1178. Reflections on a Monday Night

A friend from college is putting together a blog on the value of writing spaces. It made me think about the work I did to paint the creativity (accent) wall and the value of that as well as my space. Just the indication he’d be writing a post reminded me that my work is not done yet. In fact, I need to seriously sweeten the pot in there in order to make that place into my sanctuary. Writers need a retreat. We need a place that belongs to us and houses the mania that would otherwise reside in our heads. We need a place that inspires and separates us from the real world by connecting us to a world that is utterly and completely enchanting.

I suppose where I failed in my space creation (and thusly as a writer) is by staying within the lines in my creations. Kurt Vonnegut said, “You cannot be a good writer of serious fiction if you are not depressed.” I am not depressed, and given that I am not the depressive type, writing serious fiction requires a space that invokes all styles and levels of emotion.

Some Thoughts:

  1. The Wolverine is filled with terribly written characters and acting more suited to Sunday mornings on Disney XD. Still, I enjoyed the heck out of it.

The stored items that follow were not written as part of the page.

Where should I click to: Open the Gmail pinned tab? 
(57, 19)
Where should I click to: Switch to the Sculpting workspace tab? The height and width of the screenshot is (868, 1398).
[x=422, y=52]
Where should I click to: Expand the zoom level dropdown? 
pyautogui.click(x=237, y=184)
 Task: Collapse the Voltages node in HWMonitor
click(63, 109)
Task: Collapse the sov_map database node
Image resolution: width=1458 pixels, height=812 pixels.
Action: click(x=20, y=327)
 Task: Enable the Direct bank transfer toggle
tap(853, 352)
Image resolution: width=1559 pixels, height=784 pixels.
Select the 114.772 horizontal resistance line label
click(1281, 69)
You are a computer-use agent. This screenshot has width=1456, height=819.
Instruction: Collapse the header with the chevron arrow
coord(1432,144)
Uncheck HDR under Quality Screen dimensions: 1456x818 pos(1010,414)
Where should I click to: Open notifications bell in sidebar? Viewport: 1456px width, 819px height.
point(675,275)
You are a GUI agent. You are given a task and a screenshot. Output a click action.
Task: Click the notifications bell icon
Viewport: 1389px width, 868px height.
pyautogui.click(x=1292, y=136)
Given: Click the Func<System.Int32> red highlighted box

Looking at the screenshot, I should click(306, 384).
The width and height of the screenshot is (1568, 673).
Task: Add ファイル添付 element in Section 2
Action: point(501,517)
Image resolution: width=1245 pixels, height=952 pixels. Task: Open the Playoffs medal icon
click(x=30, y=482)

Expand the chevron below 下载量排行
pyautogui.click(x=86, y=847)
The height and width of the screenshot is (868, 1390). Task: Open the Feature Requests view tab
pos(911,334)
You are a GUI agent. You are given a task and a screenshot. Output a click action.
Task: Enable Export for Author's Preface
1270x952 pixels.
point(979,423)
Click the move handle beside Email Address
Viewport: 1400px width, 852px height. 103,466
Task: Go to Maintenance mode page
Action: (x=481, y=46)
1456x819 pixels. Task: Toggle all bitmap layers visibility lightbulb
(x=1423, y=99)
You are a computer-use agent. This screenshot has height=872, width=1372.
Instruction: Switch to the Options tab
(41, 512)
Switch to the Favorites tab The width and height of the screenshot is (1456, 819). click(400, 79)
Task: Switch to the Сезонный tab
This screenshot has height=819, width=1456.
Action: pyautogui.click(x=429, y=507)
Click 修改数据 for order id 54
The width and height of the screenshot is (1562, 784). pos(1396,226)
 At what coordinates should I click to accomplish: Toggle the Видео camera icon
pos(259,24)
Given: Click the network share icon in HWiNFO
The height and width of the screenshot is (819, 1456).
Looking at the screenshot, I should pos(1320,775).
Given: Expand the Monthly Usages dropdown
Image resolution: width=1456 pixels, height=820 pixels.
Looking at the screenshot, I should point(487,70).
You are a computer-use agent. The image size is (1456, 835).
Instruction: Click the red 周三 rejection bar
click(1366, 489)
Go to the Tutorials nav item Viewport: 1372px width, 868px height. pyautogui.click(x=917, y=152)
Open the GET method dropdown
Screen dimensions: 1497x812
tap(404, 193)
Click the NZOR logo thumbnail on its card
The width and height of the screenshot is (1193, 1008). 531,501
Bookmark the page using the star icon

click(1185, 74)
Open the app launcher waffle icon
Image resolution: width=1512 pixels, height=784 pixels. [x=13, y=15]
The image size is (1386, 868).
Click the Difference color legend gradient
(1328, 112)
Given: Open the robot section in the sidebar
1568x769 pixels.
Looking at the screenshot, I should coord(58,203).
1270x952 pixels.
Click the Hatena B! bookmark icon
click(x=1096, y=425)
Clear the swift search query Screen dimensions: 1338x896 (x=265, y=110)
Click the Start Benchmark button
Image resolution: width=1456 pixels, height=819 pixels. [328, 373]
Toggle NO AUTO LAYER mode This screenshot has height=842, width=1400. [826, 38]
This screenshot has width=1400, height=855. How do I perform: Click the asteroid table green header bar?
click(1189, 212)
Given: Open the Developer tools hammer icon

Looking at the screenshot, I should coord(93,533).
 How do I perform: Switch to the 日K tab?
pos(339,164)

I especially appreciated the bit after the credits.
  2. Vince Vaughn is done. His brief and reputable moment in the spotlight was enjoyable, but he isn’t the type to be able to lead a movie–especially a stupid one.

1177. Sunday Drain

Not a whole lot left in the tank tonight. I am trying my darndest to just stay awake and hack out the last few keystrokes. A lot of stuff going on this week and it serves as the perfect reamp up to the start of the school year. I’d be more excited, but I’m too tired.